Swap "radio button" for "option button" in the items from the line with "Select the Key" up to and including the last line of the items, and write out only those lines with nothing else changed. Leave the pictures out of your answer.

····················

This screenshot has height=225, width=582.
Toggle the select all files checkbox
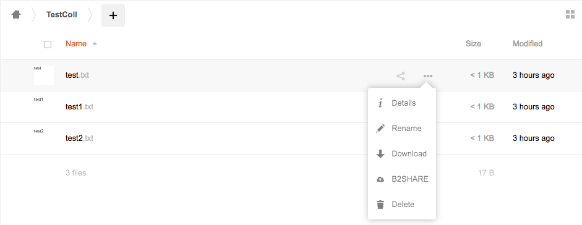coord(48,45)
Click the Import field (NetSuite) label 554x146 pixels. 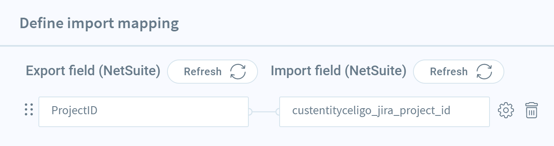(x=338, y=71)

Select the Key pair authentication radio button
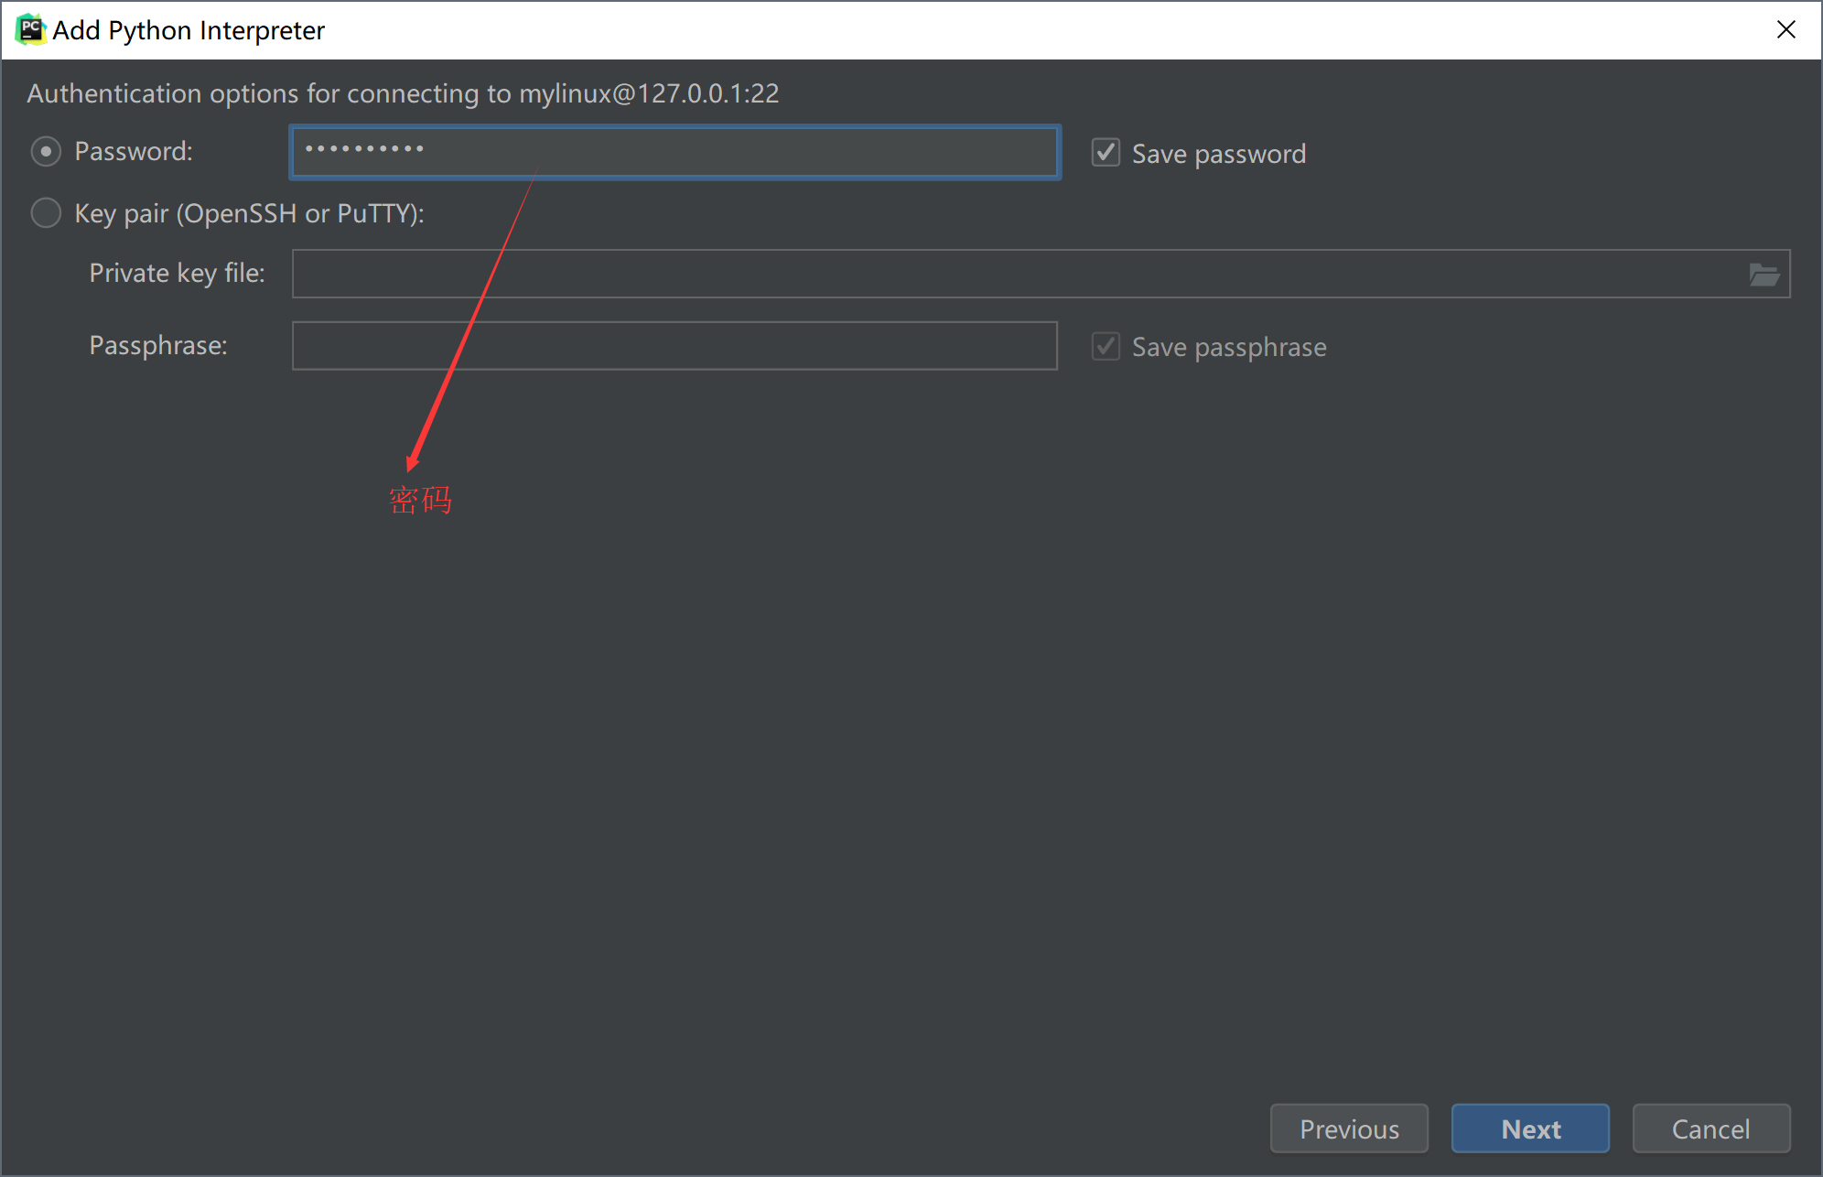pos(46,213)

····················

▶ **Final result**
Select the Key pair authentication option button
pos(46,213)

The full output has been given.